Mobile devices are the fastest-growing enterprise platforms in IT, with custom software development companies like Blueberry designing every possible mobile application to run on tablets and smartphones.
The fundamental consideration with delivering bespoke business applications over mobile devices is the wide variety of smartphone and tablet computers, and the ever-increasing number of features each device offers. This is important since mobile apps can be designed in one of two ways – using a web browser as its destination, or a dedicated app for each mobile device.
The advantage of using the web browser approach is that you don’t have to develop a separate application for each platform. Of course, it’s never as simple as that, but we can still write versions of an application for many different platforms using a single language and many pieces of reusable code.
With a dedicated app for a particular mobile device, there are cost implications associated with development.
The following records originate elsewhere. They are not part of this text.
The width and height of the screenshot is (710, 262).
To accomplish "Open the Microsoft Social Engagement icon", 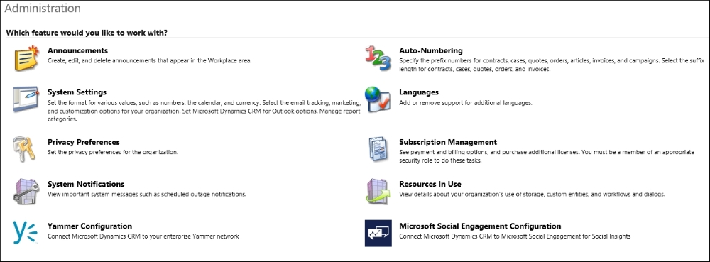I will [x=378, y=233].
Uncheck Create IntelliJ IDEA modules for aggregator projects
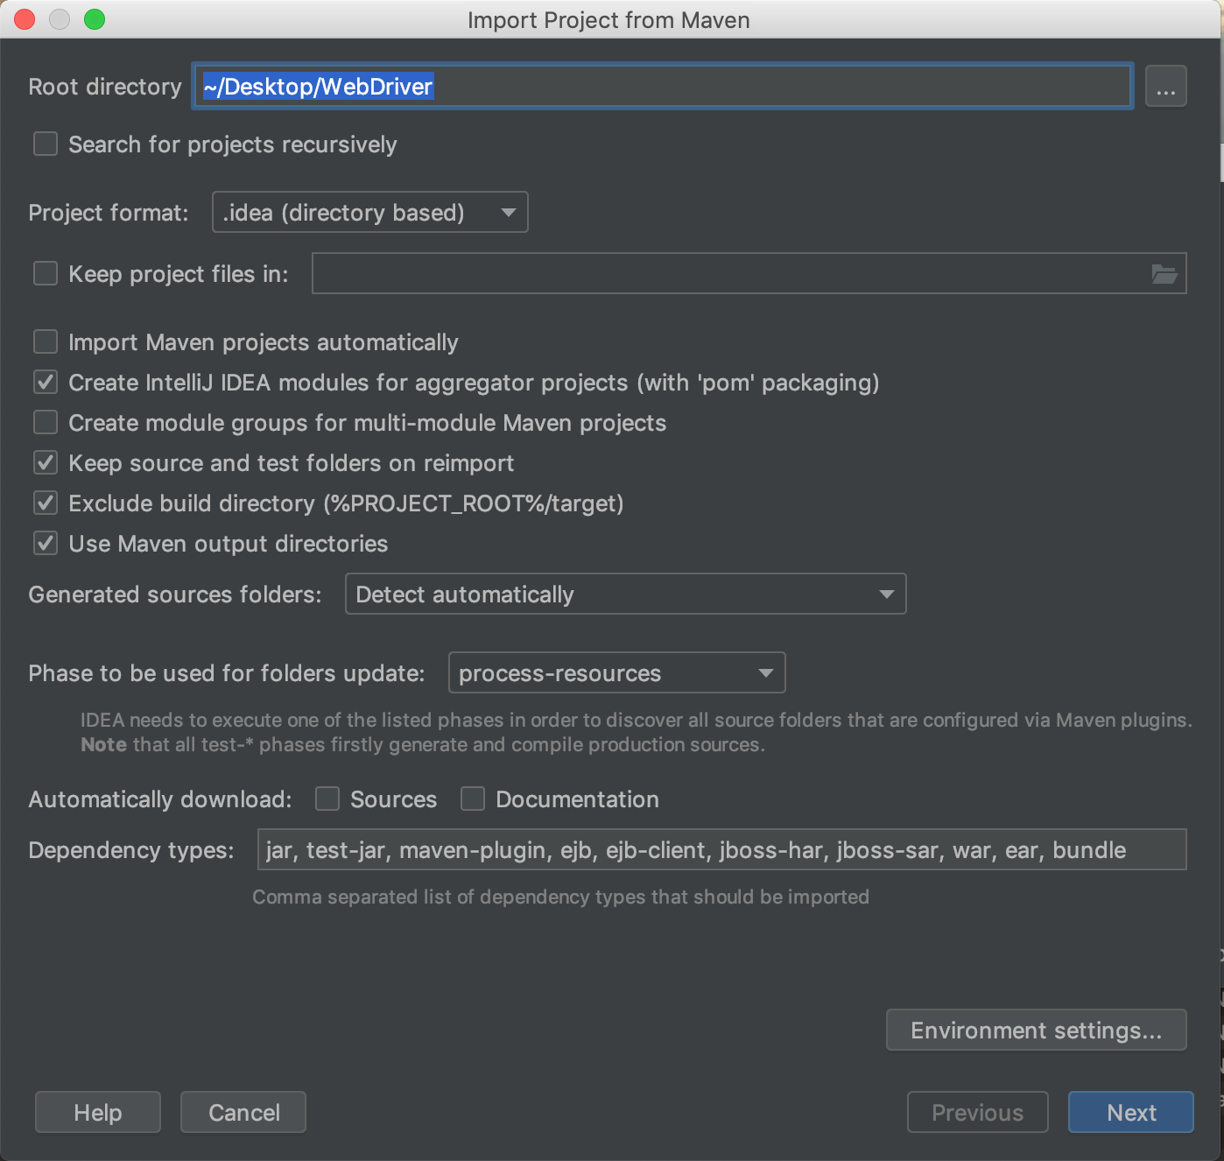Image resolution: width=1224 pixels, height=1161 pixels. [46, 382]
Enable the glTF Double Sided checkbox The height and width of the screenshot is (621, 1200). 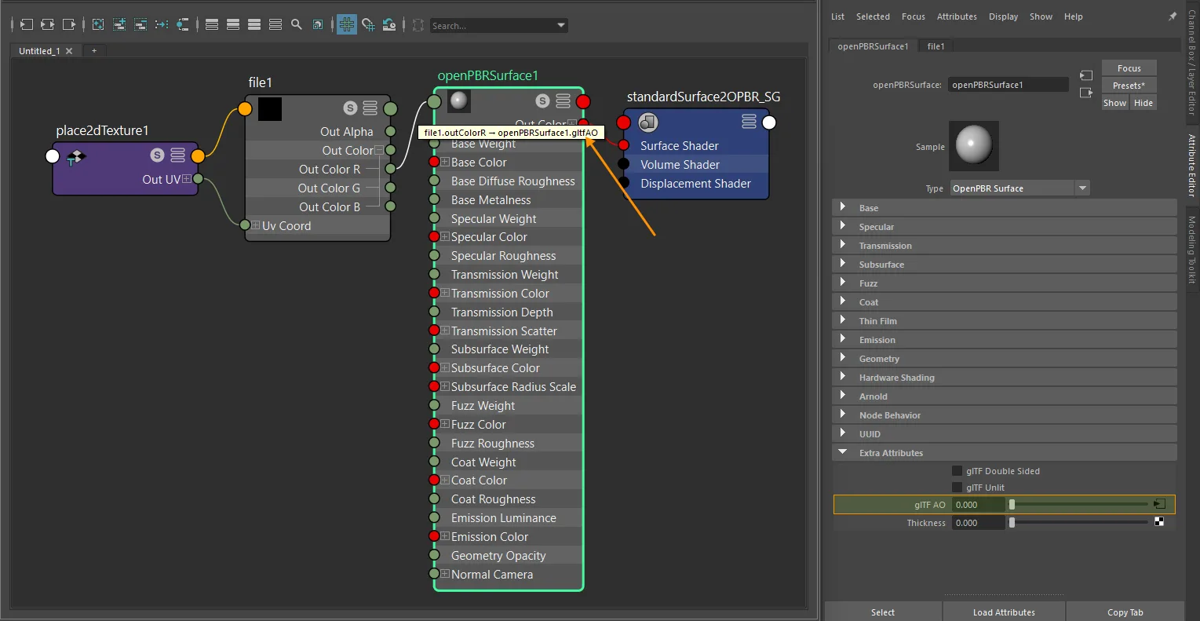click(957, 471)
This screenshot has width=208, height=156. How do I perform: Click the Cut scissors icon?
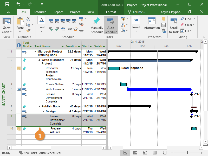point(28,19)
At the same time, a dedicated app will almost certainly perform better than an app that has to run through a browser.
Depending on what the customer wants, successful mobile app development often involves a combination of technologies and techniques. This is where a diverse skill set, together with an understanding of the mobile landscape, is essential to provide businesses not only with high-quality and relevant development services but also effective and ongoing guidance in this time of accelerating change.
The challenges at this stage in mobile technology are mirrored by an ever-increasing range of opportunities for businesses to implement new and improved processes. In general, there are two main approaches to delivering business solutions over mobiles:
1. Web
The mobile web has undergone enormous advances over the past few years. According to research by the UK telecoms regulator, Ofcom, approximately 66 per cent of adults in the UK are now using smartphones, and around 50 per cent are predicted to be using tablet computers, with the surge being driven by the increasing take-up of mobile broadband, providing faster online access. Many more mobile users now have some kind of internet access thanks to the ubiquity of smartphones and generous data plans.
Although the functionality of mobile web browsers is now on par with their desktop counterparts, there are still some hurdles in terms of network connectivity and speed depending on user location – this is expected to improve as 5G becomes widely available.
2. Mobile Apps
Mobile applications are software solutions deployed directly onto devices such as tablets and phones – many of these tie into internet services in order to provide extended functionality of a website, although in some cases the mobile application is the priority and the website acts as an extension.
Mobile app development is split between native and cross-platform (previously called “hybrid”).
- Native development involves writing code targeting the platform’s compiler, giving developers full access to device features such as GPS, sensors, and native graphics rendering. On iOS, Swift is now the preferred language (replacing Objective-C for most new projects), while on Android, Kotlin has largely taken over from Java, though Java is still used in legacy systems. Native apps usually offer the best performance and integration.
- Cross-platform development has matured significantly. Today, Flutter (Dart) and React Native (JavaScript/TypeScript) are the leading frameworks, surpassing older solutions like Xamarin (C#). These frameworks allow developers to maintain a single codebase while publishing to both iOS and Android with near-native performance. In addition, Kotlin Multiplatform (KMP) is gaining momentum for sharing business logic across platforms, even when UI layers are still written natively.
While cross-platform solutions make it easier to target multiple platforms and reduce costs, native apps still provide the deepest access to hardware features and the highest possible performance. In practice, many projects blend approaches, using cross-platform frameworks for most functionality but falling back to native code where necessary.
In terms of technologies, the ecosystem has shifted from older mobile programming staples such as C++ and Objective-C to newer, platform-optimized choices like Swift, Kotlin, and modern cross-platform frameworks. Each major platform still provides its own Software Development Kit (SDK) with tools to support design, testing, debugging, and deployment.
The complexity of mobile application development means that even targeting a single platform involves extensive testing. Many businesses maximise resources by balancing native user interaction with cross-platform resources at the back-end, so that a mobile app effectively functions as the interface for a web-based system.